The Commission argues that it has all the general and implied powers of a private corporation; that one of the implied powers of such a corporation is the power to settle or compromise claims; and that the acquisition of outright title to this stock amounted to a settlement or compromise of the liability of R. Stanley Dollar and Dollar of California as sureties on the ship notes. In its brief the Commission says, "The Commission's substantive powers are those granted it by statute, and its implied powers are those reasonably necessary and appropriate for it to administer its substantive powers, just as a private corporation's implied powers are those reasonably necessary and appropriate for it to carry out the substantive powers and objects provided by its charter."

The power to own and operate trans-oceanic steamship lines is a power of tremendous scope. It would involve decisions of vast national importance and the collection and disbursement of vast amounts of public funds. It is inconceivable to us that Congress would have left to implication so vast a power.

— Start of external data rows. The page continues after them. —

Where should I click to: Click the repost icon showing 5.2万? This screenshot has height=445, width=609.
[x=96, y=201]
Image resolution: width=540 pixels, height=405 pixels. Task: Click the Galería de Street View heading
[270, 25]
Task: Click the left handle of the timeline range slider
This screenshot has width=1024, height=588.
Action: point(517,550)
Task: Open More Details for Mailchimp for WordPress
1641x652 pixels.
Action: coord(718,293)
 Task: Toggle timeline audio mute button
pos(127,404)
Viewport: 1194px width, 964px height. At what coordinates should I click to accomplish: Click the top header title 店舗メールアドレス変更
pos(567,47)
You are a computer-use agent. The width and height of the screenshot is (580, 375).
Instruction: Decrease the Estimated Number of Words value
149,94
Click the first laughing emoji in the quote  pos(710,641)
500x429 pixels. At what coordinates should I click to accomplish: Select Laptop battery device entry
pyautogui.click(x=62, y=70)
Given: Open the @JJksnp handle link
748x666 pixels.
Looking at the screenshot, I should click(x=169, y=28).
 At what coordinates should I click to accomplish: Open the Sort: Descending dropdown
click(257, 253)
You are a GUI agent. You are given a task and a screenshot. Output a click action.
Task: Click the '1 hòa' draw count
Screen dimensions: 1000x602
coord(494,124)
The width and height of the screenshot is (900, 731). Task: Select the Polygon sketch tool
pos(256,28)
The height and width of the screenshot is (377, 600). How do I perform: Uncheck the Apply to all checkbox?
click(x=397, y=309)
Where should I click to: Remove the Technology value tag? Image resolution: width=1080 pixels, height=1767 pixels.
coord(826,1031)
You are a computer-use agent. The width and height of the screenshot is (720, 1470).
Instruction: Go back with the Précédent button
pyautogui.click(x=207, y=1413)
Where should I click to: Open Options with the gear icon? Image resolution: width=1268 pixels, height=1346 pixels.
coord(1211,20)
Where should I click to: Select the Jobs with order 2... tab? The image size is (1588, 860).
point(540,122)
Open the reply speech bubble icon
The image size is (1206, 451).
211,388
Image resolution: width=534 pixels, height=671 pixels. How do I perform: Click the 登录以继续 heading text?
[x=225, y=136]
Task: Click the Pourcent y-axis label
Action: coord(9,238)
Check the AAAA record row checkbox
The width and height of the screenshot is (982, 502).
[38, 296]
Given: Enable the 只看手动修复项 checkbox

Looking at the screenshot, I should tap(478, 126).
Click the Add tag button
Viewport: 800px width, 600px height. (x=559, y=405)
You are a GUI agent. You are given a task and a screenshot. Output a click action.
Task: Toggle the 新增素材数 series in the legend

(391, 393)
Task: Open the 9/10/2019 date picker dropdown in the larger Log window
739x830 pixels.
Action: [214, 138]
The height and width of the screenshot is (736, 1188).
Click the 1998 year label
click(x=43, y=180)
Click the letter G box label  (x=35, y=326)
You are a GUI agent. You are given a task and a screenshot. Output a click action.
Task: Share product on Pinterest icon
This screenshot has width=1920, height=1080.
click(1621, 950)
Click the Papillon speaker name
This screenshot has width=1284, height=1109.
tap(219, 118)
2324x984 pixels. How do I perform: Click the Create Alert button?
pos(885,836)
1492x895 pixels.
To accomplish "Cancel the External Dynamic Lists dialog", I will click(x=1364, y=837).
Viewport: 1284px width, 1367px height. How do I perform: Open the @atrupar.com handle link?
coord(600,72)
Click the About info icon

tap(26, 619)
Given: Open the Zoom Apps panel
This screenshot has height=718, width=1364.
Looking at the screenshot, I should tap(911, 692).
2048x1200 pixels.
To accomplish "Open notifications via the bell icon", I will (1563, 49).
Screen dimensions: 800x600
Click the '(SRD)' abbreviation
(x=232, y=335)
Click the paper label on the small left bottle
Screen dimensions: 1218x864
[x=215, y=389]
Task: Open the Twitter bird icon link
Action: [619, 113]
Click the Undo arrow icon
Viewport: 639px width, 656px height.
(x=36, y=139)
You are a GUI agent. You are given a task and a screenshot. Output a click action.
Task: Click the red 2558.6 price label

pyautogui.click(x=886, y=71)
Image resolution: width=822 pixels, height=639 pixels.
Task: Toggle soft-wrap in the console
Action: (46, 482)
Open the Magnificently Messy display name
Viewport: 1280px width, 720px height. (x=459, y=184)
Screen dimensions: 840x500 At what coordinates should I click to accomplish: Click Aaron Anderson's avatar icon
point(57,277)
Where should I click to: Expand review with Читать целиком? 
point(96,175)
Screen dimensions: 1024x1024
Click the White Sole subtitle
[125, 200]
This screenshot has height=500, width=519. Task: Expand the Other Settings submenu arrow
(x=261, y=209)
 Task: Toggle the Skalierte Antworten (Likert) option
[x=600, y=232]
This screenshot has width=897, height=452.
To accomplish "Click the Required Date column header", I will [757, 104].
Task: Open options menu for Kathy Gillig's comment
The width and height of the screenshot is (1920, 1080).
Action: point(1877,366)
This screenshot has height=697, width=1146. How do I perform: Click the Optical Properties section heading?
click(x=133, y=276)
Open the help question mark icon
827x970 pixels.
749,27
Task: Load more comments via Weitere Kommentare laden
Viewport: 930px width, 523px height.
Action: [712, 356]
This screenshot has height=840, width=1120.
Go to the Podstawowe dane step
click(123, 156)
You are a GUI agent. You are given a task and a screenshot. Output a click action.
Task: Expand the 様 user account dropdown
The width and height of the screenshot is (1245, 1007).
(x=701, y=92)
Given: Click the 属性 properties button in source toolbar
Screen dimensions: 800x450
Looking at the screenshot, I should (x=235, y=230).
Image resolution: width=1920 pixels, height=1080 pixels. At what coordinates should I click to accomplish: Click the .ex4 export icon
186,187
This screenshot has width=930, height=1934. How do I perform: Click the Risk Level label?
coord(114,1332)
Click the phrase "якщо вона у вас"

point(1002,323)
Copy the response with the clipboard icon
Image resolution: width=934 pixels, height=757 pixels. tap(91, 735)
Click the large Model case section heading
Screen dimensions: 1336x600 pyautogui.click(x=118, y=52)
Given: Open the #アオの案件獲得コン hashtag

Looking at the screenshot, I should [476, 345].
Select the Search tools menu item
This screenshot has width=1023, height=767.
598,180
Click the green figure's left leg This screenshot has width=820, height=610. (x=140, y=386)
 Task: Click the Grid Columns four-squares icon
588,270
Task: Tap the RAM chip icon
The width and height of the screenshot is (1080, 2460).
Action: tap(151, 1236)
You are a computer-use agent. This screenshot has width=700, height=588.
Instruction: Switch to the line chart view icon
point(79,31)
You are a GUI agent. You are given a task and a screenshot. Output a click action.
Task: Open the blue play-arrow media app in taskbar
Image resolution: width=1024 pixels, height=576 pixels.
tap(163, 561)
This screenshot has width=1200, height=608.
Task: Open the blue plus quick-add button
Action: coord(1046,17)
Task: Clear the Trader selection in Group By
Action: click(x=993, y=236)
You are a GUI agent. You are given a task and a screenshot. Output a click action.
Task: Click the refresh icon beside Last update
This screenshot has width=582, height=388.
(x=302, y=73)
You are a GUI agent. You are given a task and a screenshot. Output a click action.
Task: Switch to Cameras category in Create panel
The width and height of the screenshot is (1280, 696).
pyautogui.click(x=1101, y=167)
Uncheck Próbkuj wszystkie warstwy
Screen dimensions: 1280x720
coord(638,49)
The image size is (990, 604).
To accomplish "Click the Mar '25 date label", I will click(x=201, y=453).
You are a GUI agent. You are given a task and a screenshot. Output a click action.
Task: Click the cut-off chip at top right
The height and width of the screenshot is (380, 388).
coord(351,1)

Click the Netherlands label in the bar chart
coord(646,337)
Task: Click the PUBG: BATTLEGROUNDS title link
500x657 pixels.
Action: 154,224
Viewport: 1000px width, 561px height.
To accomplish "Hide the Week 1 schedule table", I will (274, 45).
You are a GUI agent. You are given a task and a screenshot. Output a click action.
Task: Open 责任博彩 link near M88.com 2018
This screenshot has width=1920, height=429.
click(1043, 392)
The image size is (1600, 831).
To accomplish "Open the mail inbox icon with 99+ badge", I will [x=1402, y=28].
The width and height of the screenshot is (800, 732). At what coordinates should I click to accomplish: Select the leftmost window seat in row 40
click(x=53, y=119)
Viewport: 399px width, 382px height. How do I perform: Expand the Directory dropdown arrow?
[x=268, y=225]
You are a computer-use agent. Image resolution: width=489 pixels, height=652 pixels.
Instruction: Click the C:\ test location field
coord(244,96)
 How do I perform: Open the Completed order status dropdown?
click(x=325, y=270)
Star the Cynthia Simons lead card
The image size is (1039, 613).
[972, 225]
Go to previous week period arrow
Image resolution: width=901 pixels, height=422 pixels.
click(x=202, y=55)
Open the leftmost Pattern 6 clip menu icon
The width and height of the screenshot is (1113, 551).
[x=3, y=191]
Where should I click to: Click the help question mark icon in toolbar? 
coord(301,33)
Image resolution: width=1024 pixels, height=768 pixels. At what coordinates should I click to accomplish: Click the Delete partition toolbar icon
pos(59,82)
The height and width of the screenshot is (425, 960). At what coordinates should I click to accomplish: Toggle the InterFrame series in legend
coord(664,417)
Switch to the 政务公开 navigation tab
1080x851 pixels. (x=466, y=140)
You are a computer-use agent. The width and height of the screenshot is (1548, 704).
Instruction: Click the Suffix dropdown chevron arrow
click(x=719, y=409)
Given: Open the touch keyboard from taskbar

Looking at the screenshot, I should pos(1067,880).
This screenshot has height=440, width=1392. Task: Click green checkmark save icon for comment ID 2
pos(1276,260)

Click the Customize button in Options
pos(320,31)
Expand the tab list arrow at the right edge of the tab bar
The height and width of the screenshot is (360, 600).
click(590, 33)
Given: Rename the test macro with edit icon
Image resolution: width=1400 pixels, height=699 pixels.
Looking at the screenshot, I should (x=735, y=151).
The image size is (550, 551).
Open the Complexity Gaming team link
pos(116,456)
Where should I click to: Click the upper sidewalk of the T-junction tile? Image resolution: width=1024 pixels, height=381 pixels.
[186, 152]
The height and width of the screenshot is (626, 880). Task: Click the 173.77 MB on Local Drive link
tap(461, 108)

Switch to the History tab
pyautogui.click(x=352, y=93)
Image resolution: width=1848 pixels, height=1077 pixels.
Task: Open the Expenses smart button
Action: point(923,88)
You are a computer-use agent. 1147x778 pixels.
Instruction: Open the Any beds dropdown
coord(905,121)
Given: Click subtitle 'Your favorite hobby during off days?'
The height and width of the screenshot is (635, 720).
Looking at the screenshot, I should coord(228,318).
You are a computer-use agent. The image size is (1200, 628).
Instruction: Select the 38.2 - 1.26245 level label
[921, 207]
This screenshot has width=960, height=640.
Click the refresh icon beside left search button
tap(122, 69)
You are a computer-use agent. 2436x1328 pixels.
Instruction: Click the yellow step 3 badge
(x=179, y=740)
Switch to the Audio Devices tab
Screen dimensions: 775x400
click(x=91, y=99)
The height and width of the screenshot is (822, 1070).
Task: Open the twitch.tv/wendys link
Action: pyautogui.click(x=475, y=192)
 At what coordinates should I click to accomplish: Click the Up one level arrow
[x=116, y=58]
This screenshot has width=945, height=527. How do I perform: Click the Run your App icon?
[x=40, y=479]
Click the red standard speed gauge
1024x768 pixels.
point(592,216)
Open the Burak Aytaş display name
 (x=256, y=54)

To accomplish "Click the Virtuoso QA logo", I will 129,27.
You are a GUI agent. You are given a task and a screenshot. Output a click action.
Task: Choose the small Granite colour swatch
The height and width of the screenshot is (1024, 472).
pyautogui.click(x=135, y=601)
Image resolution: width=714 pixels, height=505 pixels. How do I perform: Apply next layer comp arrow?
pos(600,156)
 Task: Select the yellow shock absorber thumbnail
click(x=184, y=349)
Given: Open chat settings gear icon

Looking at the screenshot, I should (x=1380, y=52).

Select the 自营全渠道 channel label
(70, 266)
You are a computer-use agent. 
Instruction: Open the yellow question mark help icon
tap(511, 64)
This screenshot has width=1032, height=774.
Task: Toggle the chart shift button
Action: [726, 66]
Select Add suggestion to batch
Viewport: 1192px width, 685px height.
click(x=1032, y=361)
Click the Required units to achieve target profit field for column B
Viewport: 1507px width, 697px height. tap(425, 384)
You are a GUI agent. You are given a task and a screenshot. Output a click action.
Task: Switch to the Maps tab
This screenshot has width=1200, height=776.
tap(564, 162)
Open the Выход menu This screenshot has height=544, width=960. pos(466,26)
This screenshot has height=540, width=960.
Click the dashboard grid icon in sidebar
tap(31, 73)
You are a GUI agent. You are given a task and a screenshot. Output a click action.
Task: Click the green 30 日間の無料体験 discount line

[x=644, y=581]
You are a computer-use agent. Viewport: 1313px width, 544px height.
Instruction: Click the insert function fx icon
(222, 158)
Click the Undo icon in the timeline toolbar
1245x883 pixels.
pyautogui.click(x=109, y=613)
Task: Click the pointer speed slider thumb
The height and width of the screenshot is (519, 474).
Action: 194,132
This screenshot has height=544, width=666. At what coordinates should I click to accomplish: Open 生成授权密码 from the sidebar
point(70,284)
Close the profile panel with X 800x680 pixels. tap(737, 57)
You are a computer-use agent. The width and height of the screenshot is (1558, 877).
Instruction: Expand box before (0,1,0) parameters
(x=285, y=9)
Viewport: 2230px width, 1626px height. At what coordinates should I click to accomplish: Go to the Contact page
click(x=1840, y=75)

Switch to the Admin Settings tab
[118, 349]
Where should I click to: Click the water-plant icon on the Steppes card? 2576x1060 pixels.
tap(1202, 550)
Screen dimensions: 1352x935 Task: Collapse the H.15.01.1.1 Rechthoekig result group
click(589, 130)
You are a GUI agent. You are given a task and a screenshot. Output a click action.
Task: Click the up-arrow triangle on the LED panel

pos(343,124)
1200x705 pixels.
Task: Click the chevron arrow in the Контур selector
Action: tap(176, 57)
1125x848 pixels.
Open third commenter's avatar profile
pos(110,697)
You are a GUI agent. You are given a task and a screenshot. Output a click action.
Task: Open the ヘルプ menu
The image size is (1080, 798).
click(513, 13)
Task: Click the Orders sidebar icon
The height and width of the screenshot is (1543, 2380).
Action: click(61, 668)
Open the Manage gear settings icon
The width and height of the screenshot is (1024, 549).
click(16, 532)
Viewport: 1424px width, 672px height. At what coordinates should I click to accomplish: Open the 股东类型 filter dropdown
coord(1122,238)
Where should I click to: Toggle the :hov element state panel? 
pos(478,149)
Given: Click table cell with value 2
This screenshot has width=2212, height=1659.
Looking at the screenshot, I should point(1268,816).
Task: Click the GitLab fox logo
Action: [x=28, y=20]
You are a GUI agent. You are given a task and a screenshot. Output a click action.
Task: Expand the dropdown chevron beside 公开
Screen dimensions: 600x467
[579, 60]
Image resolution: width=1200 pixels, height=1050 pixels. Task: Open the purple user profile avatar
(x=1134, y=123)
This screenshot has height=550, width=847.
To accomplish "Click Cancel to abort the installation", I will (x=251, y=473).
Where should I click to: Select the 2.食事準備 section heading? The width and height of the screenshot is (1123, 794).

We do not think that if Congress had intended the Maritime Commission to enter upon such ownership and operations it would have left the matter entirely to a clause which merely authorized the Commission to execute contracts.

But the Commission does not say that it has a general power to acquire stock by purchase, apart from its other duties in respect to maritime operations. It says that its power to acquire stock is incident to its power to compromise or settle claims. It can, it says, accept stock in the settlement or compromise of a claim.

The proposition thus presented by the Commission has strong basis. Since the Commission has statutory power to make loans and to manage them, an implied power to accept satisfaction of, or upon proper grounds to settle, the claims thus created seems reasonable and in accord with the usual rules of law. At the same time there is a strong contrary view, based upon decided cases, official opinions, and statutes as to the power to compromise claims for and against the United States.6 But we do not decide that question, because we do not reach it. We must first decide whether the acquisition of this stock was part of the compromise or settlement of a claim.

Dollar of California and R. Stanley Dollar were sureties on debts of Dollar of Delaware to the Commission. Under the agreement here in question the sureties were released from their obligation and stock was "transferred" by them to the creditor. No part of the debt was released. The question is whether that transaction was the settlement of a claim or was a substitution of tangible collateral for personal surety. This leads us directly into the second question as posed by the Supreme Court, which is whether the transaction was a sale or a pledge.